En Afrique coloniale, le message délivré par les Pères blancs s’oppose, puis se mêle, aux contes traditionnels qui relatent les faits et gestes des divinités locales. Les villageois ne savent à quel saint se vouer!
Première moitié du XXe siècle, au Rwanda, dans un village pareil à tant d’autres. Kibogo est une divinité locale, présente dans tous les contes que les femmes perpétuent le soir, en secret, durant les veillées. Fils de roi, il s’est sacrifié pour son peuple. Sur la montagne sacrée, Runani, a été foudroyé, est monté au ciel et en a ramené la pluie. Le récit débute en pleine période de sécheresse; une sécheresse exceptionnelle qui dévaste le pays, ravage les cultures et le bétail et prélève son lot d’êtres humains.
Vers qui donc se tourner pour obtenir de l’aide: vers Kibogo, le faiseur de pluie ou vers Yezu et Maria dont parlent les "padri", les Pères blancs? Les villageois partent du principe qu’il ne faut vexer aucune divinité. Alors que la majorité du village suit le prêtre en procession à la Vierge à travers champs et forêts, quatre hommes, des sages, décident d’aller trouver Mukamwezi, la sorcière, l’épouse sacrée de Kibogo qui vit en exclue à l’écart du village. Procession mariale ou rituel magique… la pluie est de retour. Qui remercier?

• _Données enregistrées_
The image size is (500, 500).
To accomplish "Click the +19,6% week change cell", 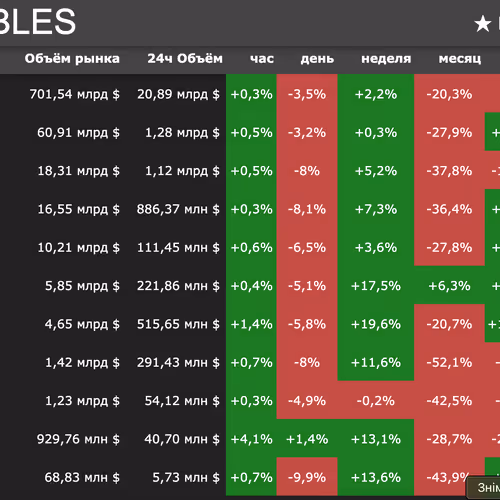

--

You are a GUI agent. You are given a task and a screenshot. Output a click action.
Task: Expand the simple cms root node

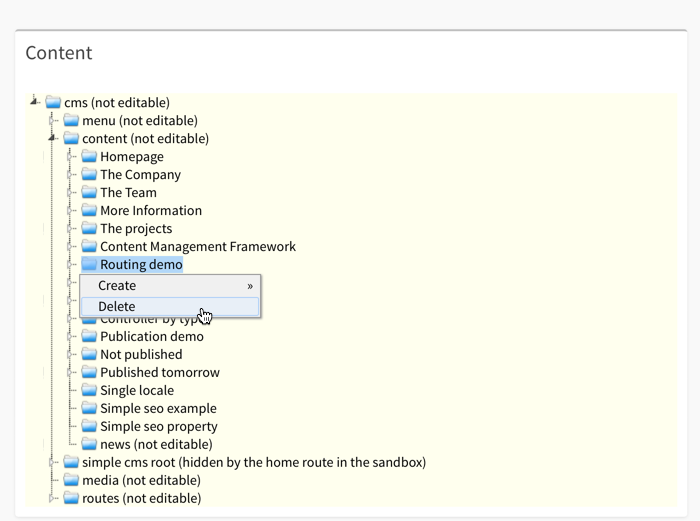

• _Exercice proposé 1_
Dans le texte sur Kibogo, sur quelle montagne sacrée Kibogo a-t-il été foudroyé ?
• _Exercice proposé 2_
Reproduisez fidèlement le passage du texte sur Kibogo qui va de « Première moitié du » jusqu'à « lot d’êtres humains. » inclus.
• _Exercice proposé 3_
Poursuivez le texte sur Kibogo à partir de l'endroit où il s'arrête.
Les données qui figurent plus haut constituent un matériau distinct du texte sur Kibogo.

• _Réponse finale 1_
Sur la montagne sacrée Runani.

• _Réponse finale 2_
Première moitié du XXe siècle, au Rwanda, dans un village pareil à tant d’autres. Kibogo est une divinité locale, présente dans tous les contes que les femmes perpétuent le soir, en secret, durant les veillées. Fils de roi, il s’est sacrifié pour son peuple. Sur la montagne sacrée, Runani, a été foudroyé, est monté au ciel et en a ramené la pluie. Le récit débute en pleine période de sécheresse; une sécheresse exceptionnelle qui dévaste le pays, ravage les cultures et le bétail et prélève son lot d’êtres humains.

• _Réponse finale 3_
L’autre personnage étonnant de ce court roman, c’est Yakayezu, "Petit-Jésus", le séminariste, de retour dans son village natal. Yakayezu est une personnalité. Quand il revient auprès des siens, il donne du pain, tient de longs discours, bénit et selon certains, guérit. Il a appris le latin, étudié la théologie mais a également été baigné, enfant, dans la tradition orale des contes traditionnels du Rwanda que sa mère racontait le soir auprès des initiés. Peu à peu, le jeune séminariste se sent investi d’une mission: réunir les anciennes traditions de son pays et les nouveaux dogmes chrétiens. Mis au ban de l’Eglise, suite à des pratiques et des sermons de plus en plus douteux, il s’entoure de fidèles et devient l’incarnation de Kibogo, mort et ressuscité comme le Christ pour sauver les hommes. Lui aussi montera au ciel, foudroyé, et viendra enrichir la légende.
On découvre, dans ce récit, comment se construit la mémoire collective, comment les mythes se complètent, se transforment et s’interprètent au fil des époques. Et comment le message des premiers missionnaires chrétiens s’est interpénétré aux cultes locaux pour donner naissance à un syncrétisme religieux tout à fait original.
L’écriture de Scholastique Mukasonga évoque l’oralité du conte. Elle manie, d’une langue subtile, le merveilleux et la satire pour notre plus grand plaisir de lecture.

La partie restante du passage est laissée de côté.